Don't quote me, it is ages since I had my economics book open last time, but if I recall correctly, there is a confusing terminology here. Zero profit means in the context of economice profits that exceed risk adjusted return. That is, even in a perfect market, in the models you are allowed to pay a decent return to your capital, but not more. These extra profits are called almost as confusingly "rents" in economics. That's why "rent-seeking" is considered bad even if it is fine that your landlord collects rents from you. Two different things and one word.
Your answer and the others reinforce why I allways avoided everything with economics in university. The definitions and models are (mostly) just weird.
I would intuitively define a free market, as a (virtual) place, where people can trade freely (goods or labour) without restrictions. And they profit, if they are better off with the trade, than without. The more free the market, the less restrictions.
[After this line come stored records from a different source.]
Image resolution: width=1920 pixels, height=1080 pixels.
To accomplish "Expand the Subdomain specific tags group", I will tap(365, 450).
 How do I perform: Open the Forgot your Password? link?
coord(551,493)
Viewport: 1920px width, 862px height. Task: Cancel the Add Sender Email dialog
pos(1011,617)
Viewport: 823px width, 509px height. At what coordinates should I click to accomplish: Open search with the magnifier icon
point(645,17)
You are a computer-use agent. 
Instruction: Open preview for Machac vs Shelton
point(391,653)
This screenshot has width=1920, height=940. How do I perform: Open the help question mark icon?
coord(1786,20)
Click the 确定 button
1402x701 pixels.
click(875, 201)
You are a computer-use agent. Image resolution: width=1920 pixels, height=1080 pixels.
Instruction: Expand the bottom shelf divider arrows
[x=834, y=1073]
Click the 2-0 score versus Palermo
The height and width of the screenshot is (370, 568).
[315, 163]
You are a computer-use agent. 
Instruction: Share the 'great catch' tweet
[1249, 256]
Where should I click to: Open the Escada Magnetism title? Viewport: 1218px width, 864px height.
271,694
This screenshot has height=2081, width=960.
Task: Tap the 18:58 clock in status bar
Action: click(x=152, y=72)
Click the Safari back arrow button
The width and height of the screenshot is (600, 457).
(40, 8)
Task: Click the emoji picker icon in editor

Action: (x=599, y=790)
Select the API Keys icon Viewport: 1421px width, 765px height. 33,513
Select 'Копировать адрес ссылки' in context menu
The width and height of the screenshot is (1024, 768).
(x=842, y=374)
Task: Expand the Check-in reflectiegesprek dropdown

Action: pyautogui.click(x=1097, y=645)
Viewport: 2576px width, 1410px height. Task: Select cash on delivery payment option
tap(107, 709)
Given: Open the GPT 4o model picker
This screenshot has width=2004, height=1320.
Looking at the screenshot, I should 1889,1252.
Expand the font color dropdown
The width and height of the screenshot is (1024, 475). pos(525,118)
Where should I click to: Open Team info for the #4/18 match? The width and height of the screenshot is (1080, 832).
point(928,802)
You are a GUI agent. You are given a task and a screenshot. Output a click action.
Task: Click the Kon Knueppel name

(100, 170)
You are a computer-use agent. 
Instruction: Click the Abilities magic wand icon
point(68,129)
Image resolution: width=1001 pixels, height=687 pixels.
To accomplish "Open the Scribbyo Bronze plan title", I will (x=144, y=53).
It's actually too oversimplified to be a great model for most things. Extend your intuition to imagine that you have perfect competition where there are infinitely many identical goods all competing to the lowest price either no differentiation, and people will price at zero profit. To extend that to the real world requires more and more complications like the time value of money etc
"Extend your intuition to imagine that you have perfect competition where there are infinitely many identical goods all competing to the lowest price either no differentiation, and people will price at zero profit. "
But this is not reality.
I doubt doing abstractions like these are helpful in understanding anything, when the base is so far off.
Right, never said that was attainable or good. The point is that some people view perfect free markets as the ideal, and this is a move towards that, so people might view the market as getting g fixed rather than being broken.